When a client says "pull our inventory," we can make the system understand they mean their specific QuickBooks report, formatted their way, sent to their team. We don't force them to learn our language. We adapt to theirs. We observe their patterns, document their workflows, and build software that feels intuitive to them because it literally speaks their language.

This is how enterprise software becomes intuitive. Not through fancy AI, but through careful attention to how people actually work. A law firm doesn't "search documents." They "pull precedents." A construction company doesn't "create tasks." They "schedule crews." The framework lets us capture these nuances and make the LLM understand them too.

We can ship software that feels like it was built specifically for each client. Because in a way, it is. Their terminology. Their workflows. Their defaults. The LLM isn't confused by their industry jargon or unique processes. It's been adapted to think like they think.

This shifts how we deliver solutions. Instead of months of training and change management, clients get software that works like they already work.

What This Enables

This is just the beginning. Right now, you still tell the software what to do, but it understands you better each time. The foundation we've built at Civic opens doors to something more interesting.

Imagine software that notices you always run three specific commands in sequence and suggests combining them. Or an LLM that remembers your last week of work and automatically adjusts its tools for your current project phase. Or wizards that adapt their questions based on how you've answered before. Never asking for your repository again because it already knows.
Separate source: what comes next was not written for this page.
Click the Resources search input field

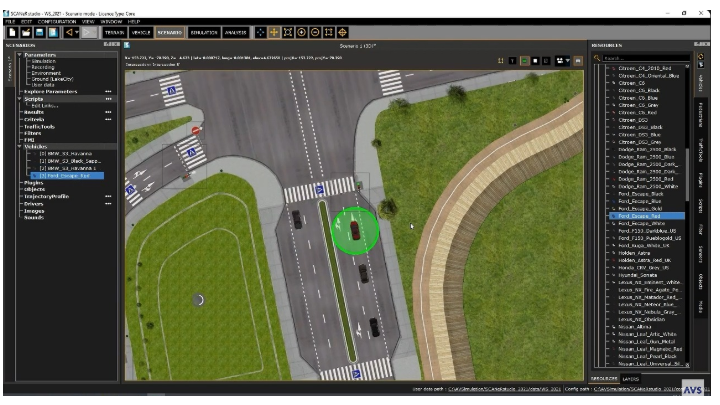[642, 58]
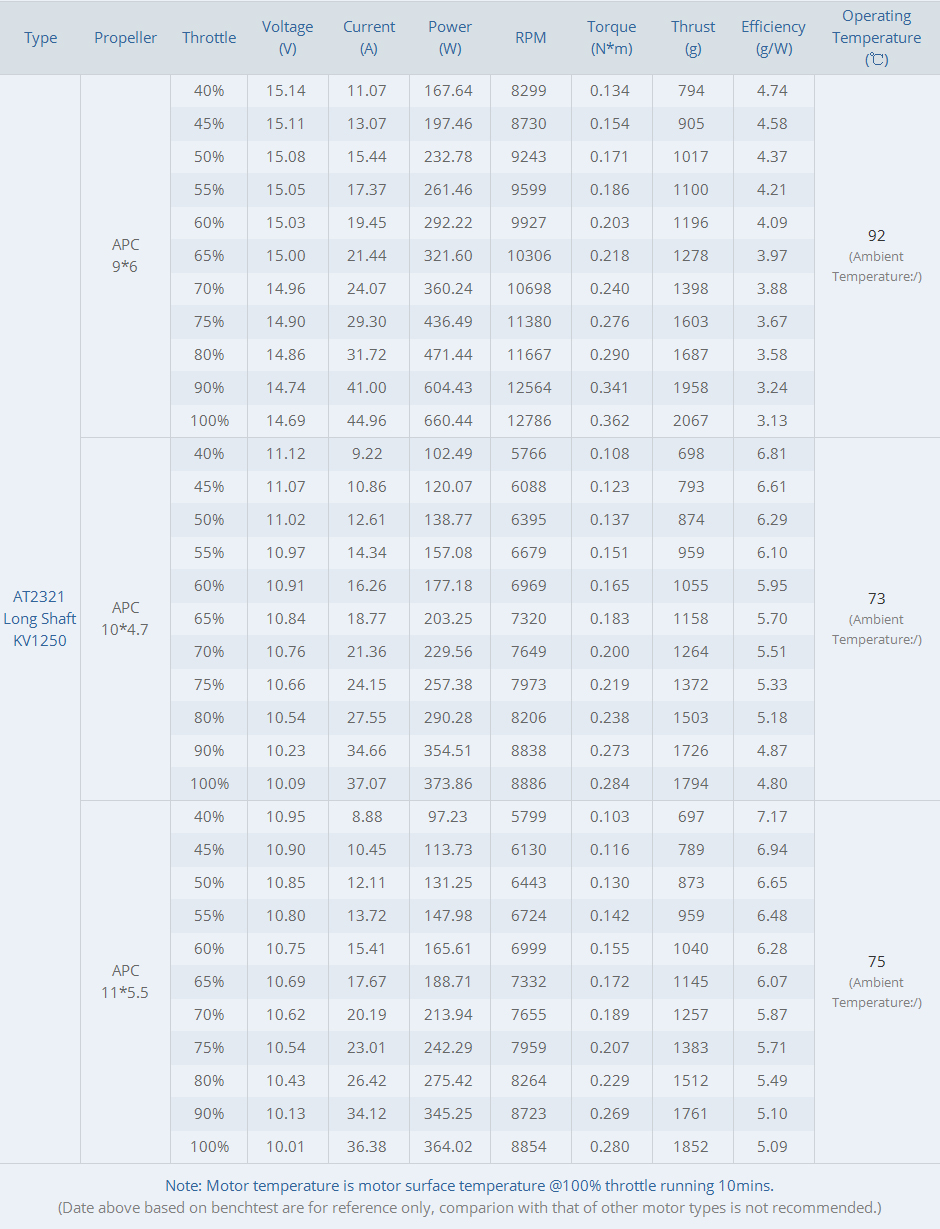Click the APC 11*5.5 propeller cell
Screen dimensions: 940x1229
point(126,982)
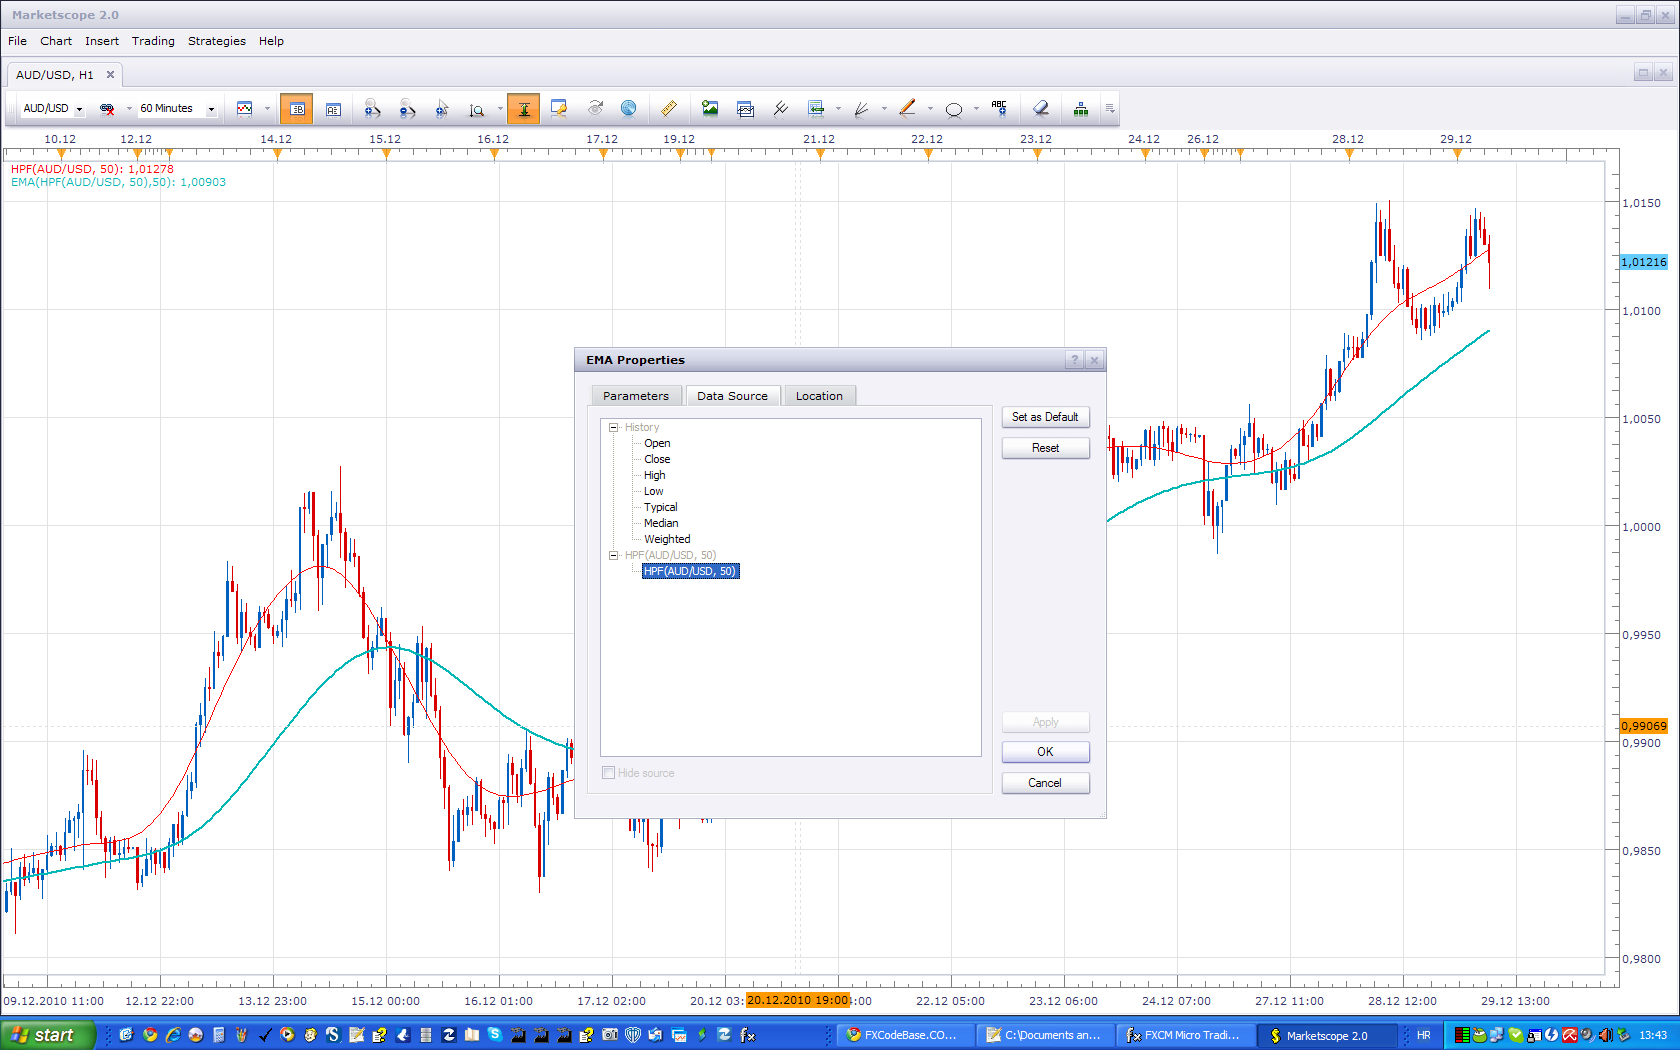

We're moving from software that treats everyone the same to software that develops a relationship with you. Not in some creepy surveillance way, but like a colleague who learns how you work and adjusts accordingly.

The technical wins matter. 70% less token usage, better accuracy, faster responses. But what interests me is the philosophical shift. We've spent decades learning to think like our software. Now we're building software that learns to think like us.

At Civic, we built this to solve a context problem. What we discovered was a new way to relate to our tools. Software doesn't have to be universal anymore. It can be personal. It can be yours.

The framework is real. The results are measurable. And I think we're just scratching the surface of what personal software can become.